Different researchers including us have previously reported that prostaglandin E2 (PGE2) and its producing-enzyme COX-2 plays an important role in HSPCs engraftment and metabolism by reducing the level of reactive oxygen species (ROS) in HSPCs. In this proposed study, we hypothesize that PGE2 signaling might regulate HSPCs metabolism by maintaining the glycolysis state and preventing lactate influx to the mitochondrial oxidative phosphorylation. Moreover, we think that PGE2 protect HSPCs during stress induced mobilization from the bone marrow to the peripheral blood. To test our hypothesis, we conducted several in vivo and in vitro experiments to test metabolic parameter changes in HSPCs. In our in vitro investigations, we found that incubating the HSPCs with PGE2 increased HIF-1α expression leading to higher lactate production. Similarly, in vivo studies revealed that PGE2 reduced both HSPCs steady state egress as well as G-CSF induced mobilization. These results indicate the retention supportive activity of PGE2. Mechanistically, PGE2 mediates HSPCs’ retention indirectly via increasing lactate production and interference with lactate producing enzyme LDHA abolished PGE2 retention effect. Furthermore, we uncovered the role of lactate-GPR81 signaling in regulating HSPCs quiescence and retention by demonstrating that mice lacking lactate receptor GPR81 have higher bone marrow cellularity and show increased mobilization following G-CSF treatment.

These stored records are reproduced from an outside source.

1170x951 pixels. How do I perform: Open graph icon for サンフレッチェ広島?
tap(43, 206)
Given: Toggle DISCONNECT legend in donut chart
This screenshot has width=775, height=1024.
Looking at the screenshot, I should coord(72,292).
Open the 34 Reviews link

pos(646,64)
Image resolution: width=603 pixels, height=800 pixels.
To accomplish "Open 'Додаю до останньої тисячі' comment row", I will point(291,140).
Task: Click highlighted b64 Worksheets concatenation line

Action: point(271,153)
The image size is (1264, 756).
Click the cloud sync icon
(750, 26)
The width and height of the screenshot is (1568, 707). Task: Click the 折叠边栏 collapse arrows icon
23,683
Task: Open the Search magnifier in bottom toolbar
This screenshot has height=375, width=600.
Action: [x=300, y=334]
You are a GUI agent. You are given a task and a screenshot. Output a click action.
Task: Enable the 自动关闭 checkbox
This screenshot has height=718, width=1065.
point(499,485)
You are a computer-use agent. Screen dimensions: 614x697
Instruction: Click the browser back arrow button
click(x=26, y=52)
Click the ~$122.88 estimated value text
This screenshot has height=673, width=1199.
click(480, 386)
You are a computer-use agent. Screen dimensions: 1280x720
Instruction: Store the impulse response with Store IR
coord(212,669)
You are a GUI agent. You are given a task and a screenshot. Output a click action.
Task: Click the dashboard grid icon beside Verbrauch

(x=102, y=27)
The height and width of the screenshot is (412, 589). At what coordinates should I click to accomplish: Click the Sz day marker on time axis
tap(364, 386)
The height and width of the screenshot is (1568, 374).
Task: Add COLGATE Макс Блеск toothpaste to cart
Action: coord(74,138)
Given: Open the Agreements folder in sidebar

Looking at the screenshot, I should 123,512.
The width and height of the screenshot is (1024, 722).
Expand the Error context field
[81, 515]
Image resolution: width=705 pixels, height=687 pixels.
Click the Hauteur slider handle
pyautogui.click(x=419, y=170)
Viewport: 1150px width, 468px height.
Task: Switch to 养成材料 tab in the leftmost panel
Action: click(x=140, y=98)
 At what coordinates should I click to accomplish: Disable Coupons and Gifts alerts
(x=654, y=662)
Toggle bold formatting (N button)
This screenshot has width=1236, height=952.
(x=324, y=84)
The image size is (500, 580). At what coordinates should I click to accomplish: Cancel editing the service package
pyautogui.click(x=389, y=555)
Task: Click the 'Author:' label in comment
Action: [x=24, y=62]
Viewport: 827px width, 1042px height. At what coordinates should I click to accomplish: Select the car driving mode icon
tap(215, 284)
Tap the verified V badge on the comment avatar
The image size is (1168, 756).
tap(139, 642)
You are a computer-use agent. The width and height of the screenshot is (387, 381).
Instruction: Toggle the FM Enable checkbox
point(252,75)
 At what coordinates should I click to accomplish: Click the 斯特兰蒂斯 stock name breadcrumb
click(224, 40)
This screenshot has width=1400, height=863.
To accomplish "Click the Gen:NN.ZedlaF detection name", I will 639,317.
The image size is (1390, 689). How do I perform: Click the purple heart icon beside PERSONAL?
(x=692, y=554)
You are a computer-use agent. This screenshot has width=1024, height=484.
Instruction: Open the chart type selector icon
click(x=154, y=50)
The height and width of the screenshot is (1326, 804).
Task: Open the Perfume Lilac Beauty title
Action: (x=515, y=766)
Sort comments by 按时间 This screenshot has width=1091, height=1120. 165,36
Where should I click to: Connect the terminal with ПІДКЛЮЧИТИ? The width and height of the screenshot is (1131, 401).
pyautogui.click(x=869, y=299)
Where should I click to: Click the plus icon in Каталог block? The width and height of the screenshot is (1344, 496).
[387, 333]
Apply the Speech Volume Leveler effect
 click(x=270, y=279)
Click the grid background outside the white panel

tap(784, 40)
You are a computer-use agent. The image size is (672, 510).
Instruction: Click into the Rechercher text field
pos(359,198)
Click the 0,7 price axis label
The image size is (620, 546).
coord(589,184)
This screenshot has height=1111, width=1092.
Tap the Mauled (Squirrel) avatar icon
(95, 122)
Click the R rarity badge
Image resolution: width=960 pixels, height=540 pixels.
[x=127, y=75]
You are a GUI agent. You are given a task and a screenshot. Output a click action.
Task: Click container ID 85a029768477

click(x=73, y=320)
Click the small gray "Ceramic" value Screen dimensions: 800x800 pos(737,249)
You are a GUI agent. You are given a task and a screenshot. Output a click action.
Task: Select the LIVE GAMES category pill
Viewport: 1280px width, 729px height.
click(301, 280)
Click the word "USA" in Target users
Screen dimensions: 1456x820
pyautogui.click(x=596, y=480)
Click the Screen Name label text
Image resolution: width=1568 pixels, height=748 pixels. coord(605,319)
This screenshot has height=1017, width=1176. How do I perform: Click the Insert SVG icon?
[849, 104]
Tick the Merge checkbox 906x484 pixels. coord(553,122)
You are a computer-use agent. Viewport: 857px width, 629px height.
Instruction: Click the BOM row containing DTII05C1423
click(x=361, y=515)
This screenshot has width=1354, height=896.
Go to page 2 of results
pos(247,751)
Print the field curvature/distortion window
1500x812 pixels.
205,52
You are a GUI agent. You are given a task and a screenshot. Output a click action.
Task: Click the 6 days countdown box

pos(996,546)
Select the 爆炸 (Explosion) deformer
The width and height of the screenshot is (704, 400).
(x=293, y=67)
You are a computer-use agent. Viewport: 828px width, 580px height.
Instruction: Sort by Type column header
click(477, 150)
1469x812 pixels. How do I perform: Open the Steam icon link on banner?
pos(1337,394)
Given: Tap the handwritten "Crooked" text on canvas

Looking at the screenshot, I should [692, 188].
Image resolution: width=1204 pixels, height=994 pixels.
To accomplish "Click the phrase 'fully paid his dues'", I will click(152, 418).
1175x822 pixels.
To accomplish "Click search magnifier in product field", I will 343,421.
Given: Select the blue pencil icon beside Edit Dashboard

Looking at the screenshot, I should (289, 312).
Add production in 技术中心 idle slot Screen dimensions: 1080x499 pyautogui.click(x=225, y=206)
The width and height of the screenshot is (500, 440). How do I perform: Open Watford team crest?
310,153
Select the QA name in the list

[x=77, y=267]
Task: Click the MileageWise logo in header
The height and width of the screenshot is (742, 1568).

This study aims to discover the signaling machinery of the small metabolites like PGE2 and lactate in regulating HSPCs function. In addition, we are seeking further to explore new metabolic pathway that might be involved in regulating HSPCs retention in steady-state and upon mobilization. Our second aim, is to investigate the direct role of circadian rhythm on HSPCs by evaluating intracellular metabolic changes, and the indirect role of circadian rhythm by testing BM fluid metabolomics.